Tuesday, November 6th, Day Sixty-Three
If you would like to join me in this journey from the beginning, please start with Day One.
I feel terribly sick today. It started with not sleeping well last night. I did not get ready for bed. I did not brush my teeth, change out of my clothes, or even take my medicine. Rather than get in the covers, I put my coat over myself instead.
I did not go to the rehab center today. I have been doing more work, regarding my future, running into a lot of roadblocks. I was just about ready to give up the idea of getting a condo, but my husband still wants to do it. He wants to start looking as soon as he gets out of the rehab center tomorrow.
The realtor does not want to take responsibility for moving my husband, but we can do our own transportation with the jeep. I need practice moving my husband around, which I will get, starting tomorrow. We got him to and from the emergency room to remove his stitches, so I know we can do it.

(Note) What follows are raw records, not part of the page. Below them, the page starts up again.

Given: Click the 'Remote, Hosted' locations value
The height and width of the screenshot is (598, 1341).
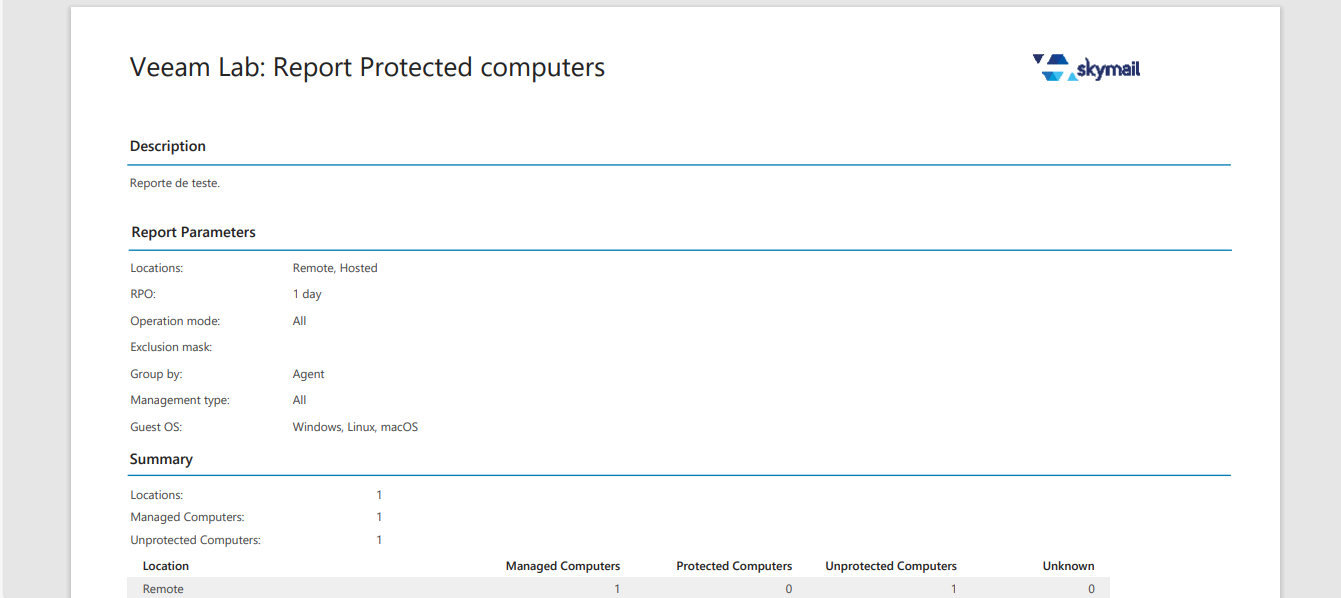Looking at the screenshot, I should 335,268.
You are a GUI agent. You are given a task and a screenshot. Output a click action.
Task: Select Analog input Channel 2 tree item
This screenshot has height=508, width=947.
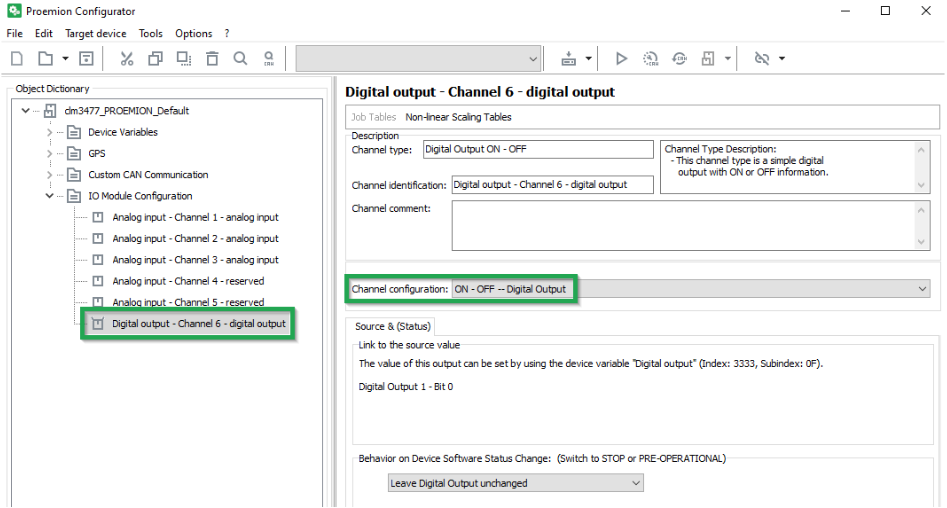[x=195, y=239]
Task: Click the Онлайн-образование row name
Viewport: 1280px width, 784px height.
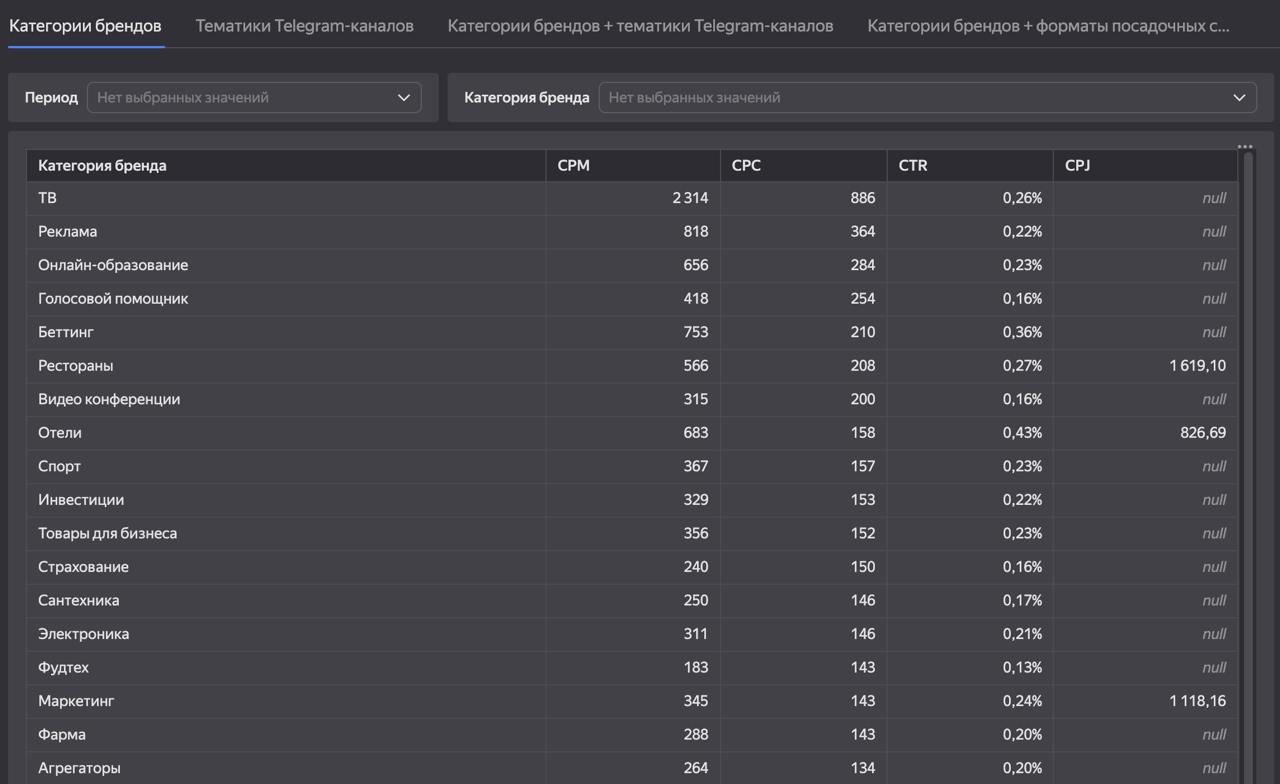Action: (x=113, y=265)
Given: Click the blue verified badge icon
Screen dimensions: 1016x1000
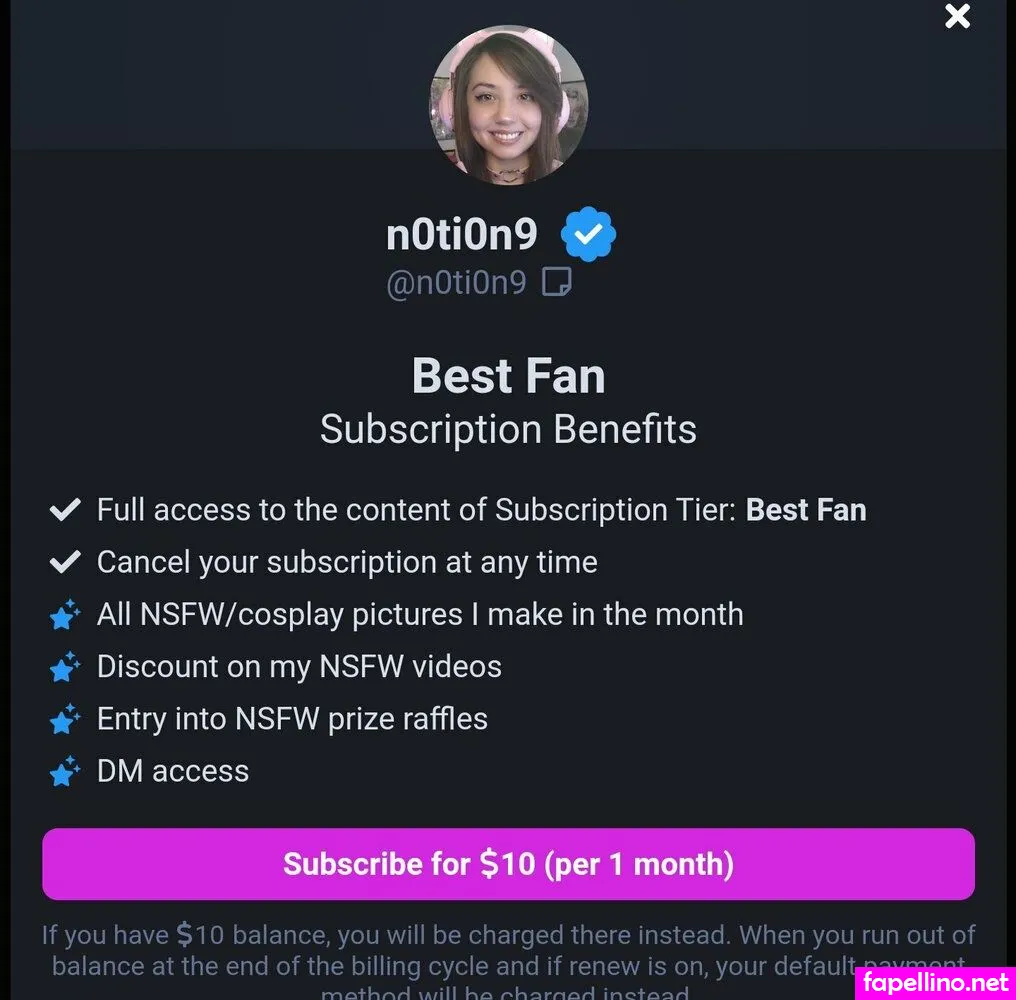Looking at the screenshot, I should (x=588, y=234).
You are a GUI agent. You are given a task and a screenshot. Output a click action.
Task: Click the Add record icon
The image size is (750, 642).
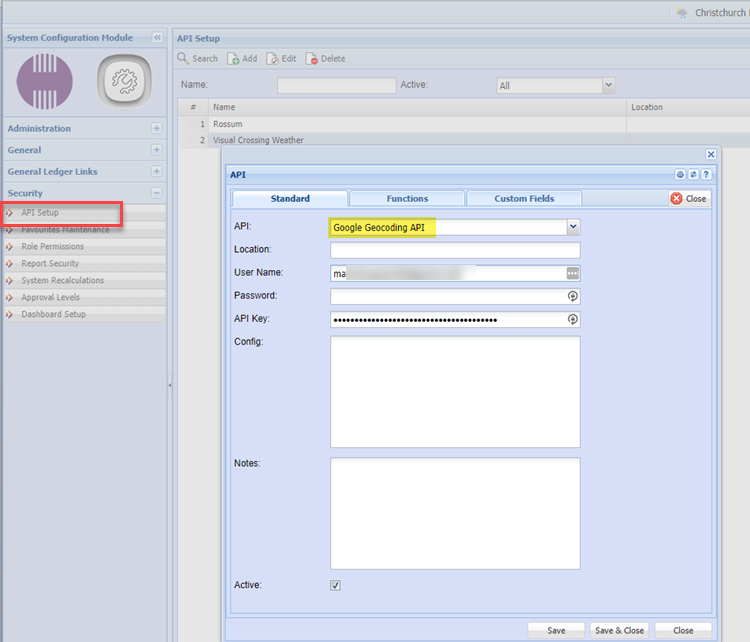pyautogui.click(x=233, y=59)
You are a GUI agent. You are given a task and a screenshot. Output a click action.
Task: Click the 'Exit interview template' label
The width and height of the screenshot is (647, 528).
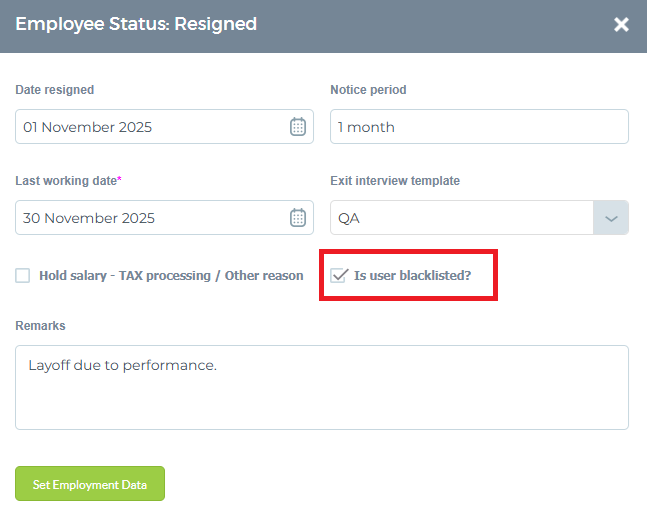pos(395,181)
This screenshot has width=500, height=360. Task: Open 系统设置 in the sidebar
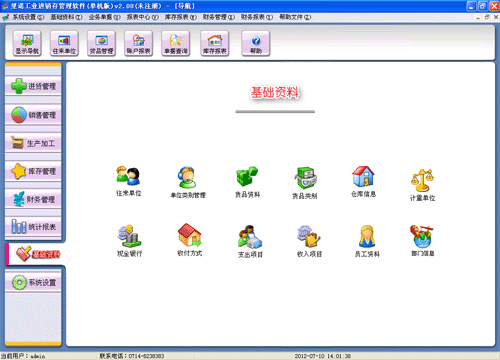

I visited with Jacque earlier today. She said a prayer for me, asking for our next step. I did not tell her that my key word and title for yesterday was, ‘Next Step.’ My husband said our next step is to get him home tomorrow. I will take the jeep, my husband’s coat and gloves, and his suitcase. I need to gas up the jeep on the way there.
I do not know why a wave of depression has hit me so hard. It probably is the uncertainty about my future. Maybe it is the difficulty of keeping my husband happy and especially the difficulty of getting him to understand everything. Sometimes I do not understand everything myself, so as new information comes in, my feelings about possibilities change. Communicating that can be difficult. Maybe I was depressed over the letdown I felt when I gave up on the condo. It may not be time to give up on that just yet.
After getting my medication last night, I feel better this morning than I did yesterday. Maybe my depression yesterday was partly from missing my medication. My husband said a prayer for me yesterday twice. He also said he was going to do the best for me he possibly could.